Sadece anın tadını çıkarmak ve içgüdülerle bir hayat sürmek, aklı ve muhakeme kabiliyeti olan insanı atıl iki ayaklı bir varlığa dönüştürür.
Tarih bilinci de bu yüzden insana özgü bir özellik ve güzelliktir. Ancak, tabii ki bu bilince varabilmek için millet olarak 23 gün olarak tespit edilen hafıza süremizi uzatmak için gayret göstermemiz de elzemdir.
Osmanlı denildiğinde hepimizin övgüyle bahsettiği en önemli tarihi hadise de, Fatih Sultan Mehmet’in İstanbul’u fethidir. Bu fethin gerisindeki sırları aralayan kitaplar soluk soluğa okuduğum kitaplar arasındadır.
Fatih Sultan Mehmet’in bilmediğimiz yönlerine ışık tutan Mustafa Armağan’ın kaleme aldığı “Ufukların Sultanı” adlı kitap da; dünden bugüne siyasi çağrışımlar yaratan ve bilmediğimiz tarihi detayları öğrenip, anlama fırsatı sunan bir kitap
Fatih’in 21 yaşında böyle büyük bir fethe kalkışmasının altında büyük bir iktidar mücadelesinin yattığını görüyoruz. Bu iktidar kavgasının altında Fatih’i destekleyen devşirme kökenli Zağanos Paşa ile onun karşısında yer alan Sadrazam Çandarlı Halil Paşa var. Fatih Çandarlı Halil Paşa ve adamlarına karşı büyük bir iktidar mücadelesi veriyor.

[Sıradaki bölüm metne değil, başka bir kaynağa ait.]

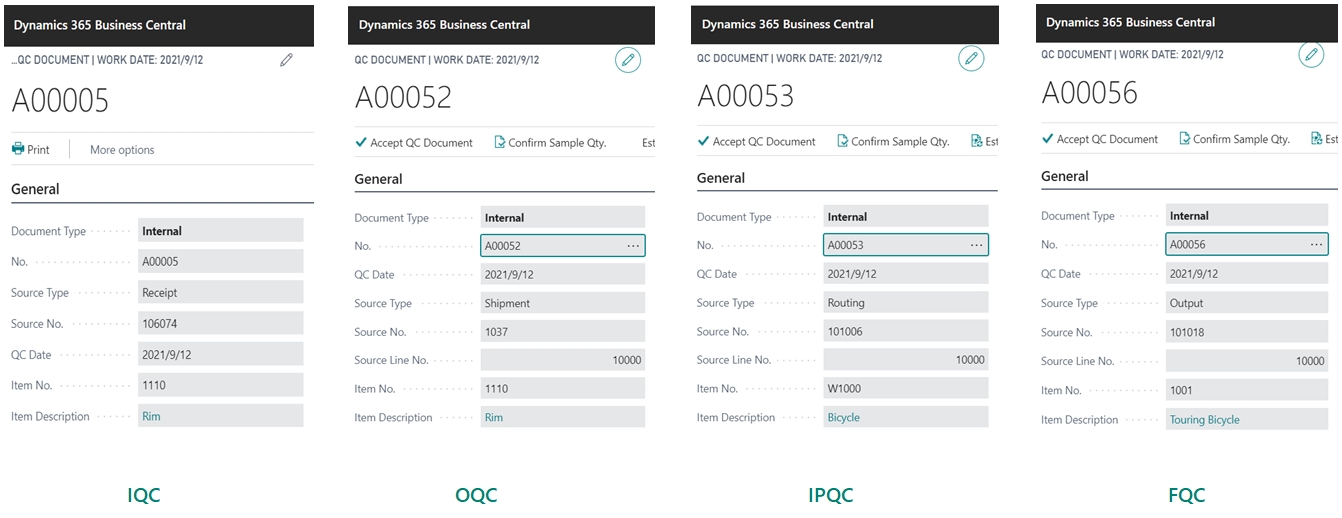Open lookup ellipsis in A00052 No. field
The image size is (1342, 518).
632,245
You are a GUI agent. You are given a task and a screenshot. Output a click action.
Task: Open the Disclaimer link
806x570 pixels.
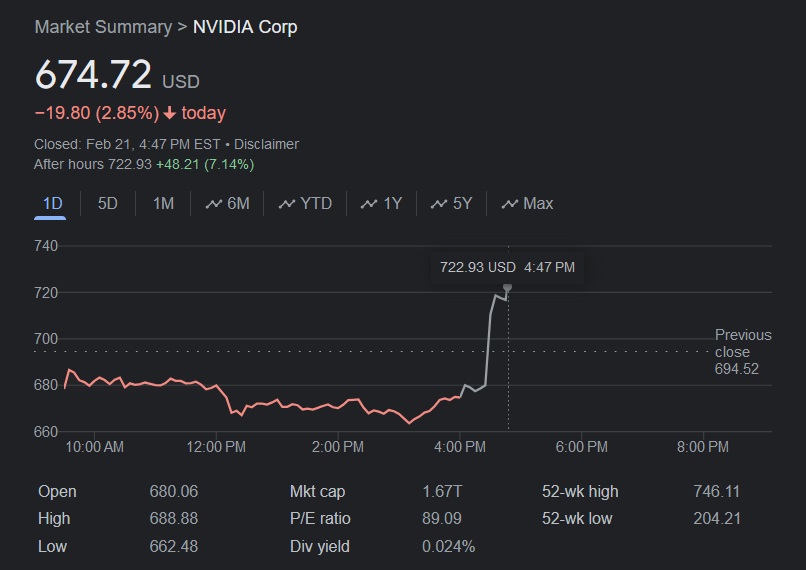pyautogui.click(x=266, y=144)
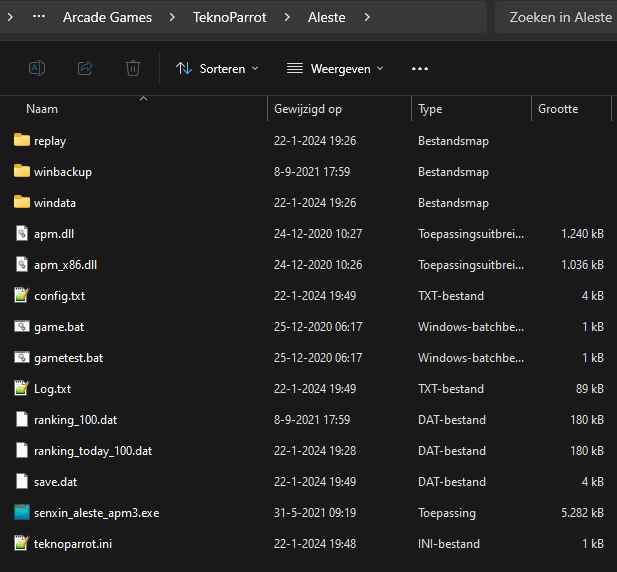Sort by the Gewijzigd op column header
Screen dimensions: 617x572
(308, 109)
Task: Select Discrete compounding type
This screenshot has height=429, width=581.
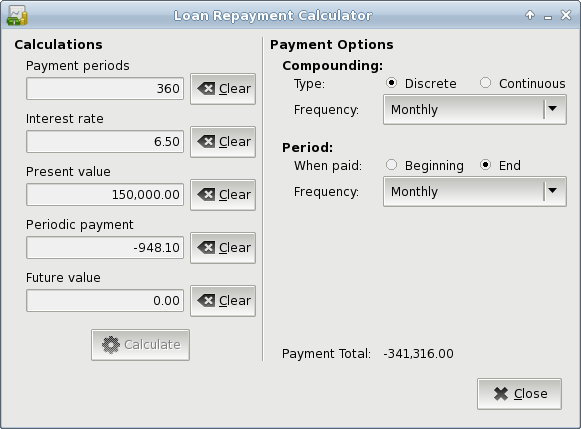Action: click(x=391, y=83)
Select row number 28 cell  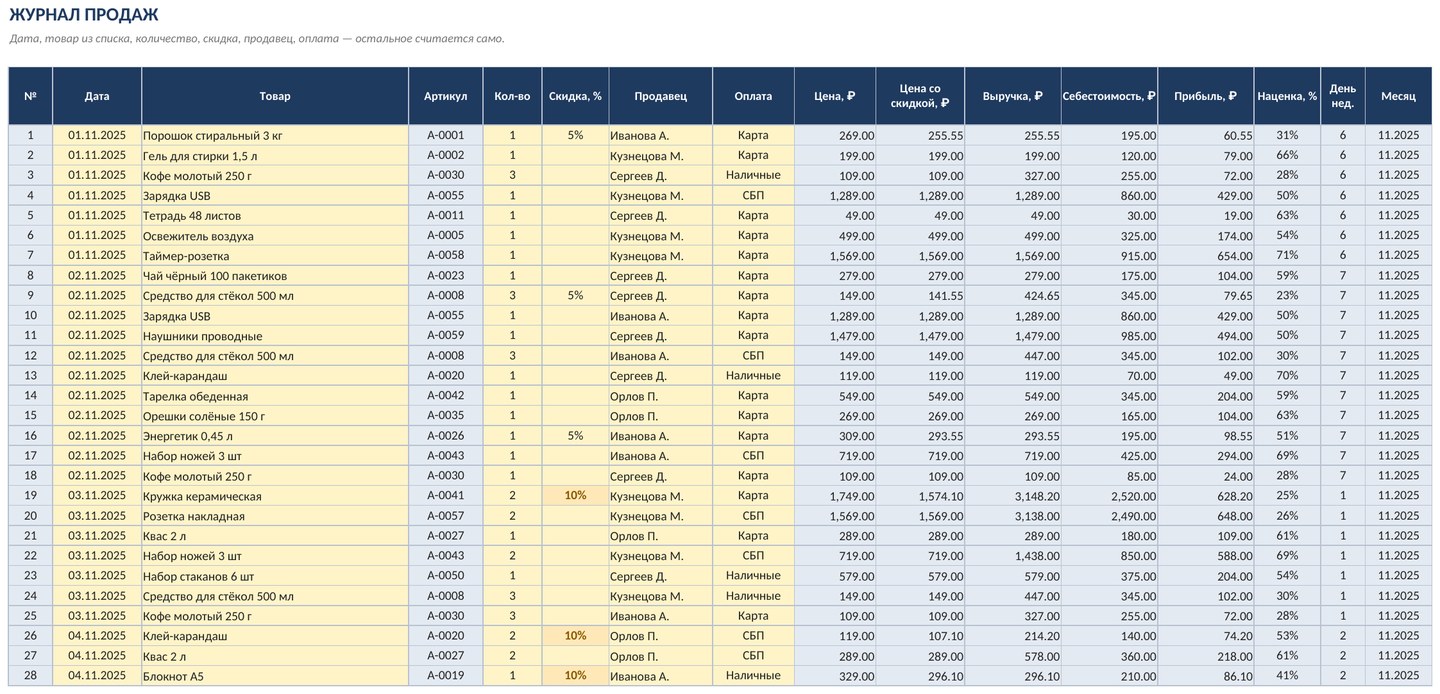click(x=30, y=676)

“Ya İstanbul beni alacak! Ya ben İstanbul’u” sözleri bizzat Fatih’in söylediği bir söz.
Bugünün siyasi gündeminde Sayın Abdullah Gül bu cümleyi kursaydı İstanbul yerine hangi kelime en uygun düşerdi acaba, sizin zekânıza ve hayal gücünüze güvenerek o cümleyi yazmaya gerek görmüyorum.
II. Mehmet’in 72 adet gemiyi uzunluklarını kılı kılına hesap ederek haliç üzerine kızaklarla indirmesi, askerin geçebileceği bir köprü olarak inşa edişi bir mecburiyetin ve varoluş mücadelesinin bir sonucu aslında. İstanbul daha önce 29 kere değişik milletler tarafından başarısızlıklarla sonuçlanan kuşatmalarla karşılaşıyor. 29 Mayıs 1453’de Doğu Roma İmparatorluğu’na son veren, yeni bir çağ açan bu fetih, Peygamberimiz Hz. Muhammed (s.a.v.)’in methettiği kumandana II. Mehmet’ e nasip oluyor. Dünyaya şanını duyuran II. Mehmet Fatih unvanını alarak Fatih Sultan Mehmet oluyor.
İktidar çoğu zaman imkânsızı zorlayarak elde tutulabilir. Kimsenin o ana kadar yapamadığını ve yapmaya cesaret edemediğini yapmaya cesaret ederek elde edilebilir. Fatih işte bu imkânsız görüneni yaparak iktidarını kuvvetlendirdi... İktidarı hak ettiğini başarısıyla kanıtladı ve büyük bir lider olduğunu gösterdi.
Bugünün siyasi liderlerinin bu tarihi olaydan alması gereken büyük dersler olduğunu düşünüyorum.
İktidar hak edilmeli, hak edişin en büyük göstergesi de somut başarılar kazanmakla sağlanabilir. Yapılamayanları yapma cesareti gösterebilmek, tabularla milleti çeşitli fobilere sürükleyenlerin karşısında dik durmayı becerebilmek ve bu dik duruşu somut ve hak edilmiş başarılarla perçinlemekle mümkün olabilir.